Praga Koneser Center is a complex of residential, office, cultural and entertainment facilities located on the premises of the former Warsaw Vodka Factory "Koneser". The complex is surrounded by Ząbkowska, Nieporęcka, Białostocka and Markowska streets from all sides.

== Description ==
The authors of the Praga Koneser Center project are three architectural firms: Juvenes Projekt Sp. z o.o., ARE Sp. z o.o and
Bulanda & Mucha Architects. The execution of the project has been carried out by BBI Development Company. The Praga Koneser Center is the result of European architecture trends of blending post-industrial spaces with an urban fabric. The newly built buildings will be harmoniously integrated into the revitalized area of the former factory. Finalization of the project is scheduled for 2016, and the total value of the project is estimated at 460 million PLN.

== History ==
Warsaw Vodka Factory "Koneser", originally Spirit Distillation Plant (Polish: Fabryka Oczyszczania Spirytusu), was established in 1897 on the initiative of the Polish-Russian Warsaw Society of Distillation and Sale of Spirits. In those days, on the premises of the factory, apart from industrial buildings, the factory complex included warehouses, workshops, residential buildings and a school. At the time the factory was one of the most technologically advanced production plants in Warsaw. The interwar period was the prime of the factory, which at that time was also referred to as the Monopoly. The factory employed more than 400 people, and its production capacity totalled at quarter of a million bottles of vodka a day. In the 1920s "Koneser" created universally recognizable vodka brands such as: Wyborowa, Luksusowa, Żubrówka, Żytniówka and Siwucha. The further development of the plant was disrupted by the outbreak of World War II. As a result, the production was significantly reduced and subsequently stopped. In the late 1940s, after World War II and necessary revitalization of the factory, the production was resumed and it continued up to the last decade, when the worsening condition of the company led to the end of production and shutdown of the factory. Along with the acquisition of the land by BBI Development the idea of the Praga Koneser Center was born.

== Expansion plan ==
Praga Koneser Center project is a unique and the only investment of such kind in Warsaw. It includes revitalization and adaptation of post-industrial buildings of "Koneser" factory including old Kordegarda, Rectification, Filtration and Spirit Warehouse buildings, using authentic architectural elements of the factory. The remaining part of the site of the old factory will be filled with modern buildings. Inside the building complex there will be apartments, office buildings, galleries, a shopping arcade featuring renowned brands, restaurants and cafes, typical of modern urban areas. The complex will also have its own underground car park and video surveillance.

=== Residential area ===
The main residential buildings of the Koneser building complex will be located along Białoctocka and Nieporęcka street. The buildings will be maintained in the soft loft style, that is, with extensive open space, inspired by industrial architecture. The National Mint building will be converted into loft apartments, whose interiors will include numerous original elements from the original buildings.

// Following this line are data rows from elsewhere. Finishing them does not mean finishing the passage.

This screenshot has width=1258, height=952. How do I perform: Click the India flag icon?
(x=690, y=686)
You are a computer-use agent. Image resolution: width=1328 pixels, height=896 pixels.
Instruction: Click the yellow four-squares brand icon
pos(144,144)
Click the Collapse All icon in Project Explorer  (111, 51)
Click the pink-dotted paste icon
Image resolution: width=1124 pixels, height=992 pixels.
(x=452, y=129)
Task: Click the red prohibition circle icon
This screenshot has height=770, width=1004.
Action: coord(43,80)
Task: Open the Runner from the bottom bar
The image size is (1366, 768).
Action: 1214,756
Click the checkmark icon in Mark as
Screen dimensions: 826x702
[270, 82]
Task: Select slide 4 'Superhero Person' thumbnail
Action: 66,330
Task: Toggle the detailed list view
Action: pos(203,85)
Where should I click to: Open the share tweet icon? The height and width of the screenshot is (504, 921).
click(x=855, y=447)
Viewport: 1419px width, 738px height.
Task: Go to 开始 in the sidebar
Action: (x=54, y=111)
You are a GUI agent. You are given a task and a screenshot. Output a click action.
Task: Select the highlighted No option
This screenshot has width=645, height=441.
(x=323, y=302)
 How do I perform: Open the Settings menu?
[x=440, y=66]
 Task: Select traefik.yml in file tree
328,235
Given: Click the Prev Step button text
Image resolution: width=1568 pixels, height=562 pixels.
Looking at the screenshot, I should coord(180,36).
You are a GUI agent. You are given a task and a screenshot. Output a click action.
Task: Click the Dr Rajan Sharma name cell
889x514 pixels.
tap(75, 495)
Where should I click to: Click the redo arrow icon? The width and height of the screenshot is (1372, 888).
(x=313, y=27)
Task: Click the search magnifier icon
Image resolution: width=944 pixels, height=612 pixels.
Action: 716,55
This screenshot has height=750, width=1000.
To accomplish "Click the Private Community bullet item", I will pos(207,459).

=== Commerce and services ===
The historical Spirit Warehouse building will be converted into shopping area of the Praga Koneser Center. Additionally, the space in the newly built buildings will also be available to the merchandisers and service providers. The best brands, boutiques, chic fashion stores, numerous restaurants and cafes will be gathered on the site of the former Warsaw Vodka Factory "Koneser".

=== Office space ===
The project involves the creation of 22,000 m2 of office space in Class A and B +. The historical Kordegarda building has already been adapted for office space.

== Current state of the project ==
The old Kordegarda and administration building were the first of the factory complex to undergo renovation. Revitalization project has been prepared by the Juvenes Project company. The elevation of the buildings have been restored with utmost precision, paying attention to every detail. The roofs and ceilings has been replaced and the historic casement windows restored. Some parts of the original flooring on the ground floor has also been kept intact.